[EXERCISE GOAL]
Could you find each line of the data below that contains the word "computer" and copy those lines?

Stored items
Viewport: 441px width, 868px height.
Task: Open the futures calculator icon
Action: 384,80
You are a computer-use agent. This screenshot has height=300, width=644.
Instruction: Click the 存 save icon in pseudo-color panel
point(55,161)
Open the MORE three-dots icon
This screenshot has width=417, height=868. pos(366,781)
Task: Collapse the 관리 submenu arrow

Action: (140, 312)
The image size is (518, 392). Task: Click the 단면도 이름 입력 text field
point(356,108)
--
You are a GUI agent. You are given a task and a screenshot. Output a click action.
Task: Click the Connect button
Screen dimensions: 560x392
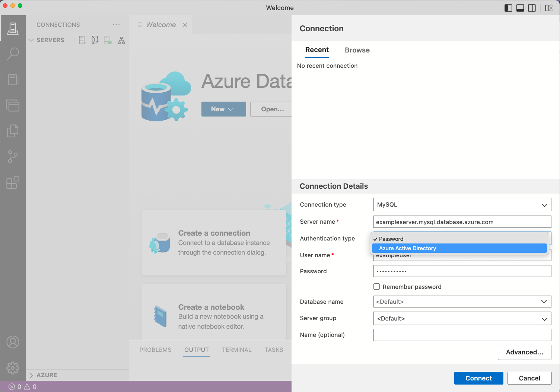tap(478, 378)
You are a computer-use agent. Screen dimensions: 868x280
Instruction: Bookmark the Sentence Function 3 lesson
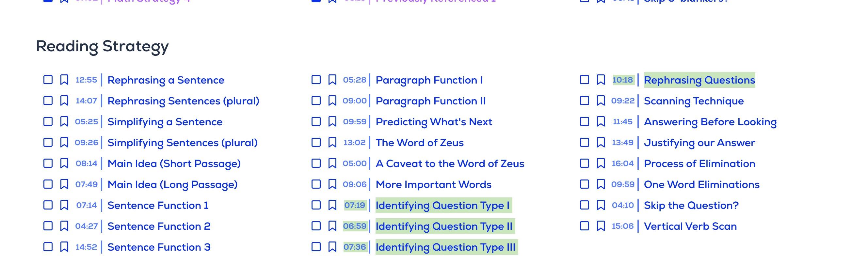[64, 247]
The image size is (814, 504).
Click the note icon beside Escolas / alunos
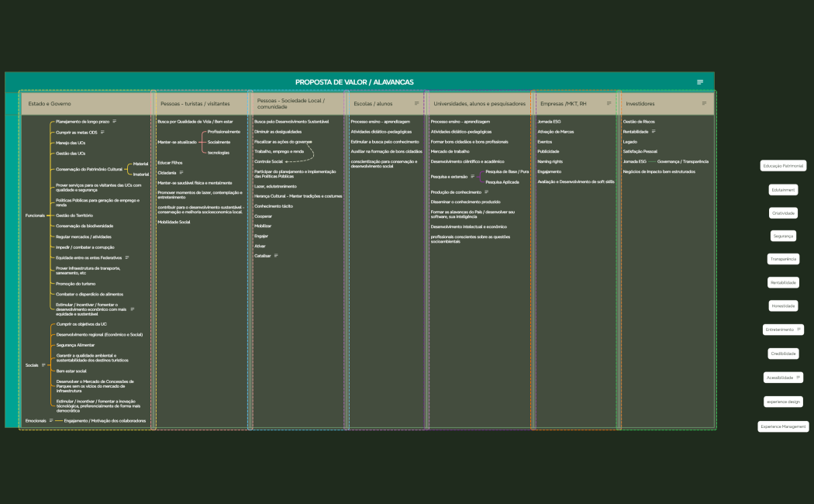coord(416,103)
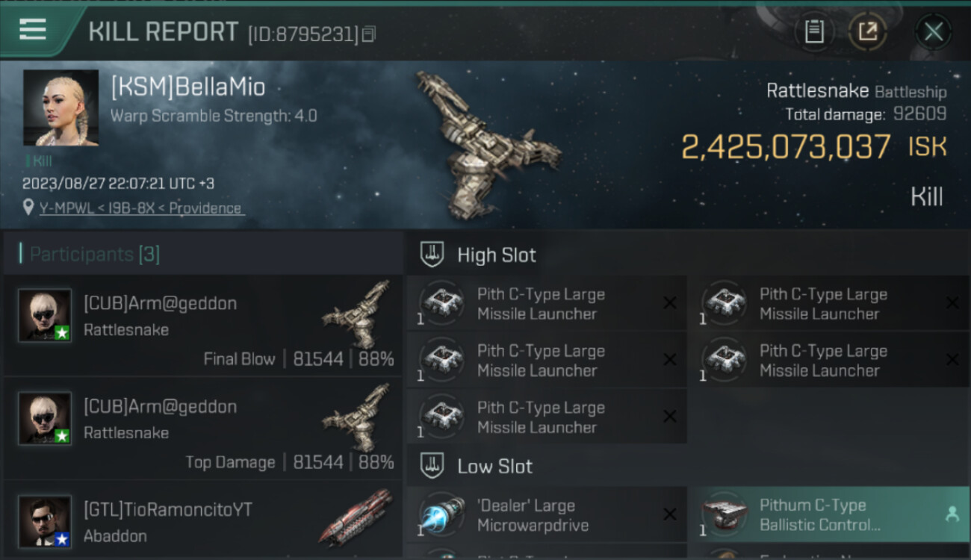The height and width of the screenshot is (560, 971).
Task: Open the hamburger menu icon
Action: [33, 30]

[SOLUTION TO THE PROBLEM]
You are a computer-use agent. This screenshot has height=300, width=644.
You are a computer-use agent. Screen dimensions: 868x280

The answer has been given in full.